====== SOURCE MATERIAL

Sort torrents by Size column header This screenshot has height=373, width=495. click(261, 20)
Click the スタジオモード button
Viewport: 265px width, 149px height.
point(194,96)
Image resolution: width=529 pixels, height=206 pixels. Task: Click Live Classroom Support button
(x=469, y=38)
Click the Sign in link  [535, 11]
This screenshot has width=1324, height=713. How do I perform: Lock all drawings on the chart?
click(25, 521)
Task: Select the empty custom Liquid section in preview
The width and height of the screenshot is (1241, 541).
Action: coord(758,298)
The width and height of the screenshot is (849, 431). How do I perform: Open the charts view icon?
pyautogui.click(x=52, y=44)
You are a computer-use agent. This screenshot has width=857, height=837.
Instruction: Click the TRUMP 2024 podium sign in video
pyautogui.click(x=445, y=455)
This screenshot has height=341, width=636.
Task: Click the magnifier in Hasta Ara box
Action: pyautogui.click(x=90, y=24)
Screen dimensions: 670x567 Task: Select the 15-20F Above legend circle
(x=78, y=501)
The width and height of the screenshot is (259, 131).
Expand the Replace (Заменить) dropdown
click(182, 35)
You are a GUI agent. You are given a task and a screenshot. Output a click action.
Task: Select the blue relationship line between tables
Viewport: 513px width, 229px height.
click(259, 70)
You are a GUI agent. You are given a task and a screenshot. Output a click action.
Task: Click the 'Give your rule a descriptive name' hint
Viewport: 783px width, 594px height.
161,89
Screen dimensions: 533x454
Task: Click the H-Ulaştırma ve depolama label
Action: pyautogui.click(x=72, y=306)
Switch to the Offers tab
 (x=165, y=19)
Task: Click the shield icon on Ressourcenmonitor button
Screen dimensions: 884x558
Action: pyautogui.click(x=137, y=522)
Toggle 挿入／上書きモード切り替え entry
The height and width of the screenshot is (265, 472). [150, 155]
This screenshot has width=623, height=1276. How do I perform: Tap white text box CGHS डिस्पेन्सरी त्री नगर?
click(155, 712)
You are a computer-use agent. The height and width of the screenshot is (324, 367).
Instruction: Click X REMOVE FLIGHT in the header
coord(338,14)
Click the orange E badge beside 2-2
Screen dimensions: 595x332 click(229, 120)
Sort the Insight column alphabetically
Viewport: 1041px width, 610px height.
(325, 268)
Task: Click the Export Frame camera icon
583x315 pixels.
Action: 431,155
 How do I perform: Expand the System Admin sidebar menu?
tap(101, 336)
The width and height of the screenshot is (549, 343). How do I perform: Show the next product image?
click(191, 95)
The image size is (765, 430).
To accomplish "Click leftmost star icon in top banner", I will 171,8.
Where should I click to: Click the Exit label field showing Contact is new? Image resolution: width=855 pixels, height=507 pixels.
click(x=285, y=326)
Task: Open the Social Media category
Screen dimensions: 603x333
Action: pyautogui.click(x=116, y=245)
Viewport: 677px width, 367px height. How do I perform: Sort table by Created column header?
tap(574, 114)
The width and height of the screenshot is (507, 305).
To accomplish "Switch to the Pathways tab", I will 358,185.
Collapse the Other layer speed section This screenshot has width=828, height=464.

============

WHAT IS NEEDED
Can you rescale the entries between the line holding "Task: Open the Social Media category" and the line holding "I will 358,185.", inclusive? Give every line again, requests included, with each coordinate in the answers multiplied by 1.35 and rounded to a whole number, halves up.

ANSWER FOR THIS EXERCISE
Task: Open the Social Media category
Screen dimensions: 603x333
Action: pyautogui.click(x=157, y=331)
Viewport: 677px width, 367px height. How do I perform: Sort table by Created column header?
tap(775, 154)
The width and height of the screenshot is (507, 305).
To accomplish "Switch to the Pathways tab", I will 483,250.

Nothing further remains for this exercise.